Ma nella testa mi ronza un terzo fattore, non nominato dal papà di Riccardo nell’intervista concessa al Corriere del Veneto: la lotta per la sopravvivenza darwiniana che sembra essere diventata il pensiero dominante del mondo occidentale. Me lo confermano ogni giorno studenti che credono di valere quanto il loro voto; lavoratori che decidono di lasciare il lavoro perché non più in grado di reggere ritmi di lavoro e competizione estrema; insegnanti che si disperano perché non sono i migliori della scuola. Hai voglia a spiegare ai ragazzi che valgono molto più di qualsiasi voto possano prendere; che si lavora per vivere e non si vive per lavorare; che un insegnante mediocre dà ai ragazzi la speranza che, a scuola, ci sia posto anche per studenti mediocri.

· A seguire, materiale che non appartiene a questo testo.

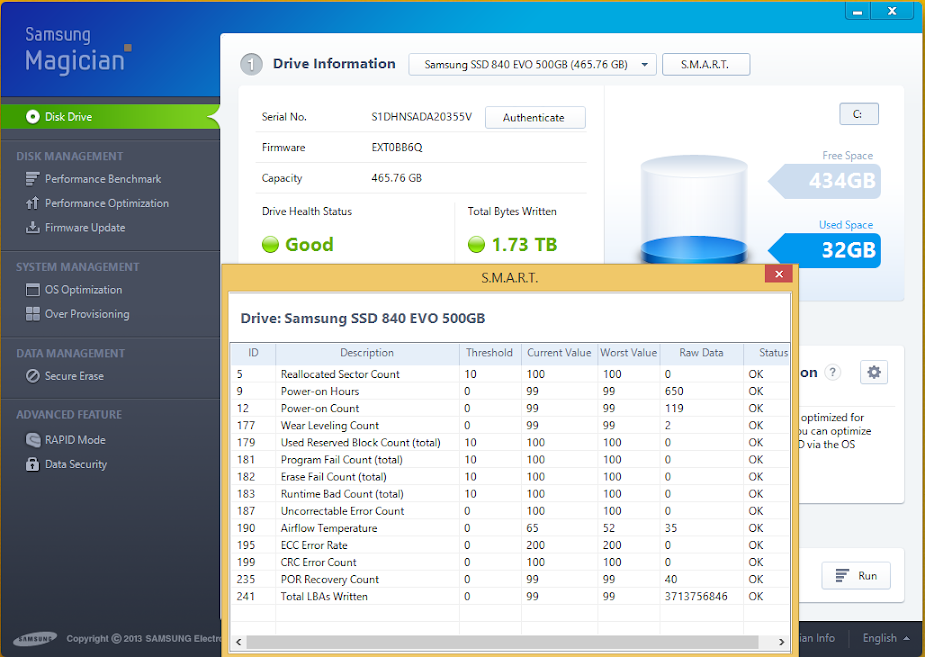
Task: Select Over Provisioning in the sidebar
Action: point(86,314)
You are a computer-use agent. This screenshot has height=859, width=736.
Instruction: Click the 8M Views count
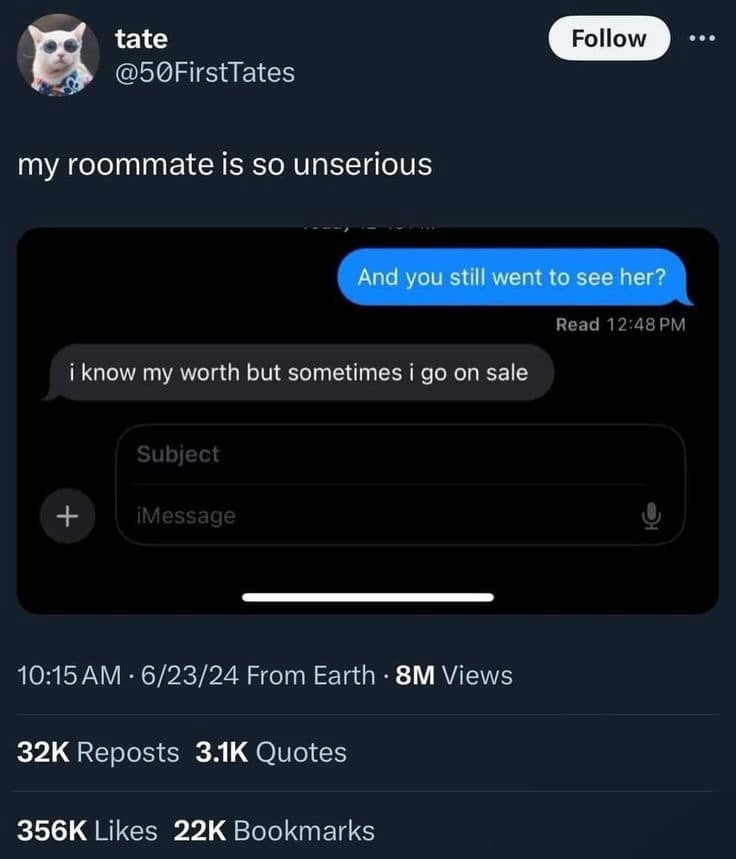pos(454,675)
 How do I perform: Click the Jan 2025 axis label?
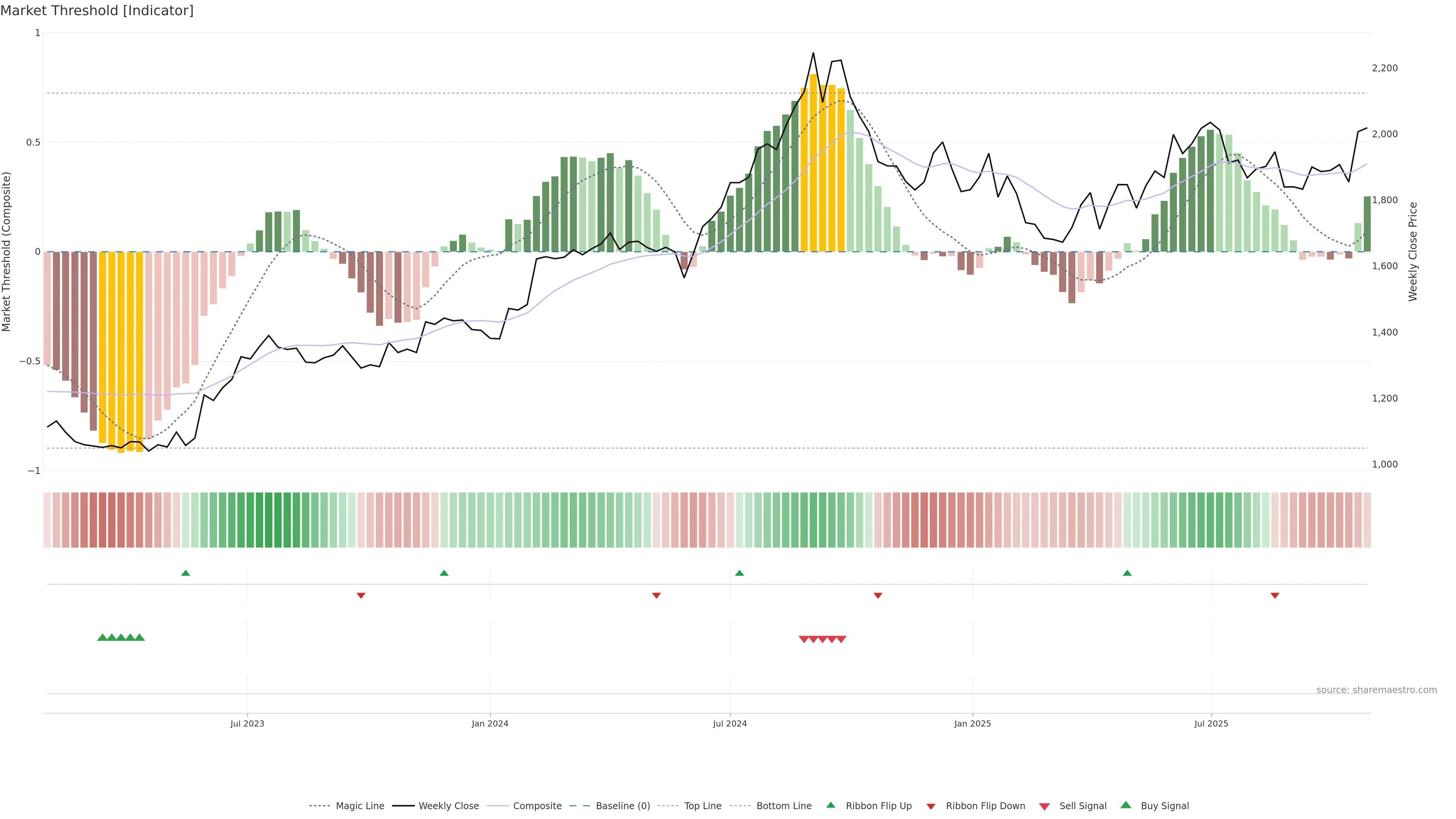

Se un tempo la mediocritas era aurea, adesso è sterco. Già, perché a quanto pare, il nostro sembra essere diventato un mondo per i migliori, nel quale chi non eccelle è considerato moralmente e ontologicamente inferiore. Un mondo darwiniano, dove c’è posto solo per «i più adatti»; e chi non lo è, è di troppo. Siamo in troppi, su questa terra. Non a caso, c’è una offerta sempre più ampia di suicidi assistiti per chi non tiene il passo, per chi non è fit, adatto. Fisicamente, economicamente, da ogni punto di vista. Esiste solo il « top di gamma», il resto è come se non esistesse. Se un tempo chi si accontentava godeva, ora chi si accontenta è riprovevole. C’è il massimo e il nulla, nessun gradino intermedio. Il fallimento è un fallimento esistenziale, non una esperienza; un brutto voto, una condanna.

Beh, finiamola con questa storia dell’eccellenza. Cristo è morto per tutti, non solo per i migliori, anzi: i primi della classe non gli piacevano granché. Diciamoci la verità, non piacciono a nessuno. Rivendichiamo, quindi, la libertà di sbagliare, di fallire, di fare figuracce. C’è posto per tutti su questa terra, nelle scuole, negli uffici. Mediocri di tutto il mondo, uniamoci!